Acabou vendo Joan Brossa
que os verbos do catalão
tinham coisas por detrás.
Eram só palavras, não.
João Cabral
O discurso reflete a realidade em suas relações sociais, mas não como ela é. Convém a classe dominante, que sejam mostradas apenas formas aparentes da realidade. Utiliza-se para isso, do discurso ideológico para nivelar as classes. A intenção é parecer que todos são iguais, escondendo assim a realidade massante da desigualdade, presente na sociedade burguesa e a subordinação de uma classe à outra.
Prova disso, são os temas dominantes do discurso da segunda metade do século XIX que refletem uma determinada formação ideológica. Como por exemplo, o Naturalismo pregava que o homem é determinado pelo meio, a hereditariedade e o momento, tese que provém do positivismo da Europa. Além disso, as obras naturalistas em exemplo do cientificismo provindo da França, no qual todos os fatos sociais eram explicados por determinações mecânicas, adotou a objetividade, tornando-se também aqui no Brasil uma ideologia dominante.

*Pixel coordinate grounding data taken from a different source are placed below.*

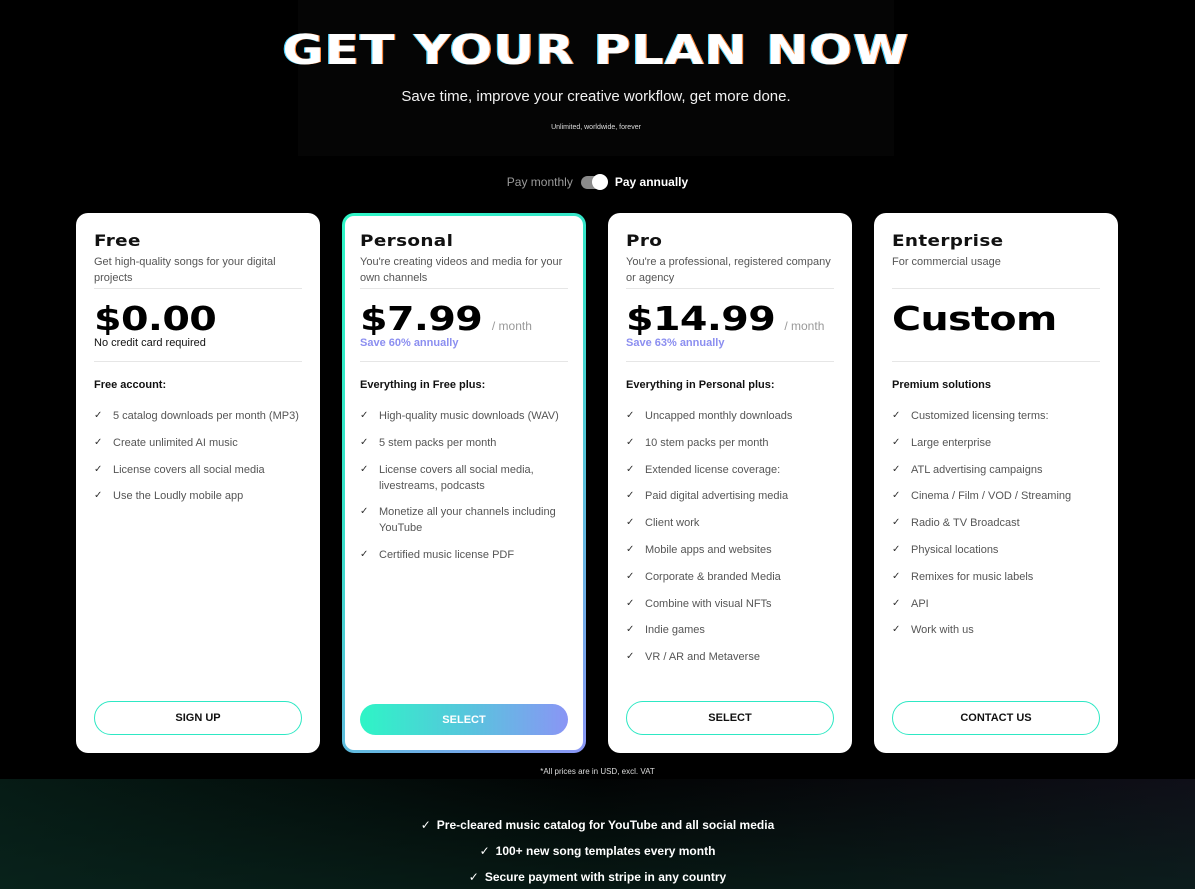  Describe the element at coordinates (942, 385) in the screenshot. I see `features-heading: Premium solutions` at that location.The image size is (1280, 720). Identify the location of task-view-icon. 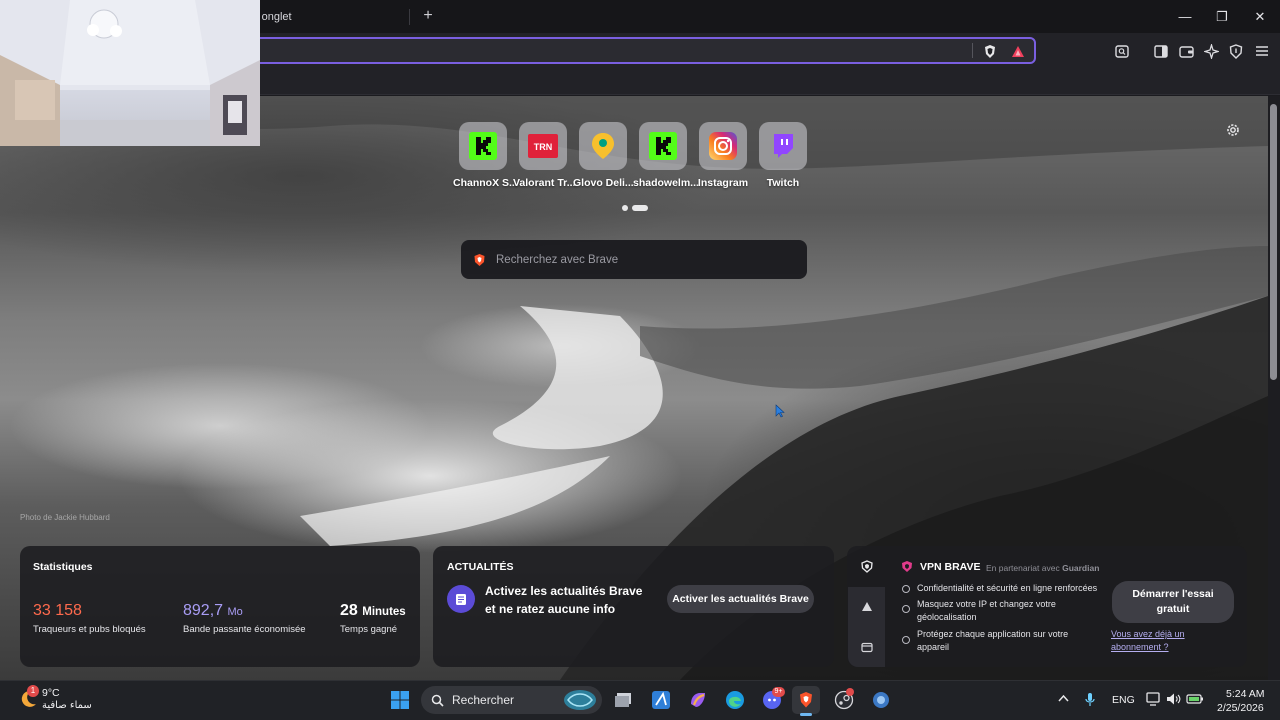
(623, 700).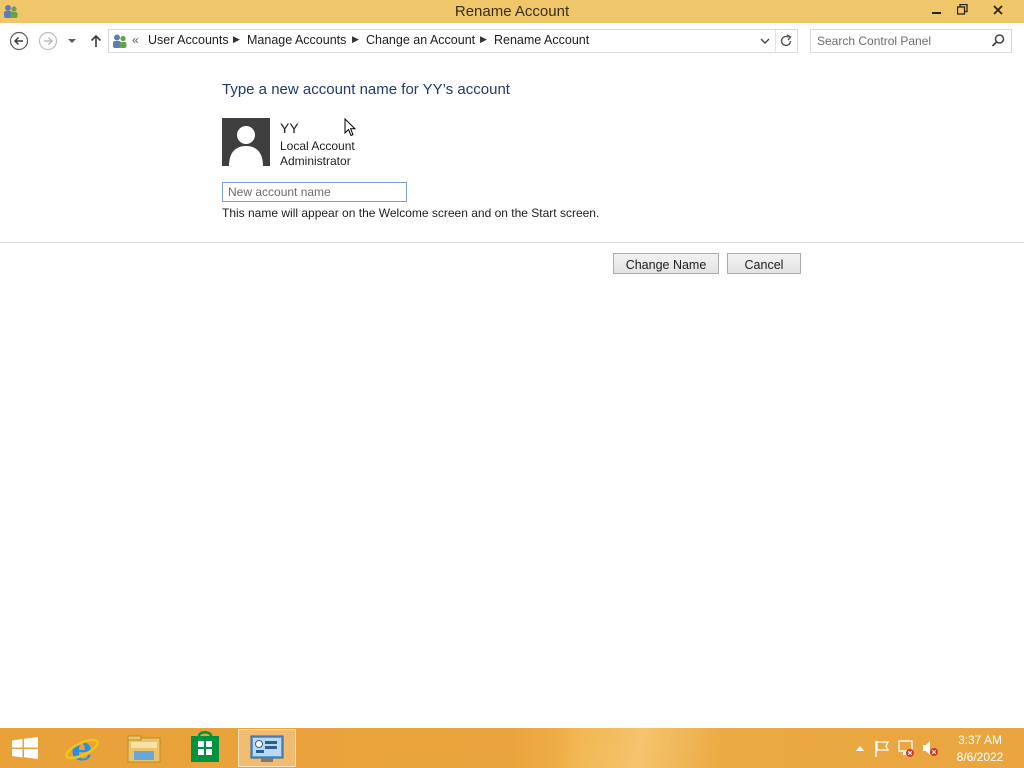 Image resolution: width=1024 pixels, height=768 pixels. I want to click on svg-text: e, so click(82, 748). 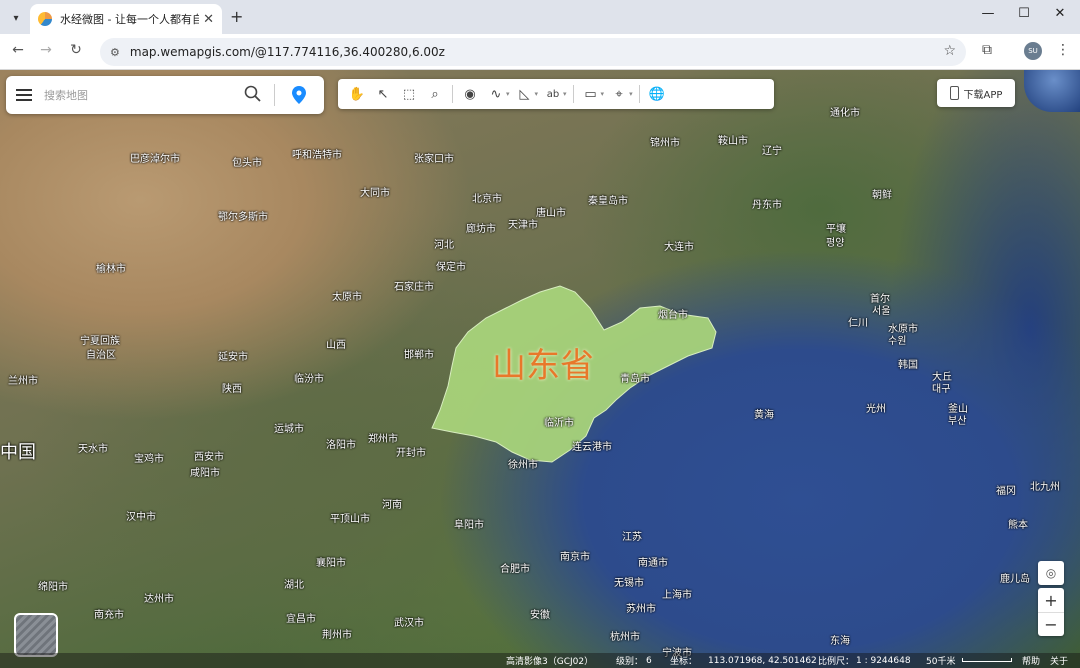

Mas nem todos se preocuparam em reproduzir o discurso dominante. Podemos citar o padre Antônio Vieira que polemizava os intelectuais do século XIX de sua época, ao produzir um discurso que denunciava o modo de produção, a exploração e a perversidade do sistema escravagista. Neste sentido, se opunha a ideologia dos poderosos.
O texto de Vieira embora não manifeste a visão do mundo dominante, revela uma das visões de mundo presentes na formação social em que vive. Ou seja, querendo ou não, o discurso reflete a realidade em suas relações sociais, a diferença consiste em não reproduzi-lo.
Busquemos o pensamento de linguístas: de um lado, Marr acredita que a linguagem é elemento da superestrutura, visto que as transformações na sociedade produzem mudanças no sistema linguistico. Por outro lado, Stálin diz o contrário. Para ele, a língua não tem caráter de classe, é apenas um sistema autônomo que deveria ser falado por todos de forma homogênea, de modo que não houvesse diferentes falares. O fato é que ambos restringiram muito o lugar que a linguagem ocupa. Nem uma coisa nem outra. A função da linguagem é muito complexa e a única coisa que se pode afirmar é que ela é um veículo que representa a ideologia social.
O fato é que ninguém fala por falar. Tudo o que se diz tem o objetivo de influir sobre os outros . E mesmo que não o tenha acaba-se reproduzindo algum saber. Comunicar vai além de agir no mundo. E a regra é que, quem comunica acaba reproduzindo a ideologia dominante, ou então, vai contra ela . Nesse sentido, a linguagem serve tanto para libertar quanto para oprimir. É preciso atentarmos que nem sempre a ideologia burguesa está com a razão, e consequentemente, não devemos reproduzi-la, sem ao menos nos perguntar se aquilo é mesmo verdade. Embora haja uma tendência das classes subalternas disso, é necessário defender-se dos apelos dos discursos ideológicos dominantes.
Em suma, a linguagem é um fenômeno extremamente complexo e multifacetado. Embora não seja em si um fenômeno que tenha um caráter de classe, as classes a utilizam para transmitir suas representações ideológicas.O importante é não contribuir para reforçar as estruturas de dominação, não permitindo que a linguagem seja instrumento de opressão ou de conservação, mas antes, de libertação e mudança.
A reflexão sobre a linguagem desafia homens há milênios, porque dela se pode dizer o que dizia Riobaldo, no Grande Sertão Veredas:
"Todos estão loucos neste mundo? Porque a cabeça da gente é uma só, e as coisas que há e que estão para haver são demais de muitas , muito maiores diferentes, e a gente tem de necessitar de aumentar a cabeça para o total."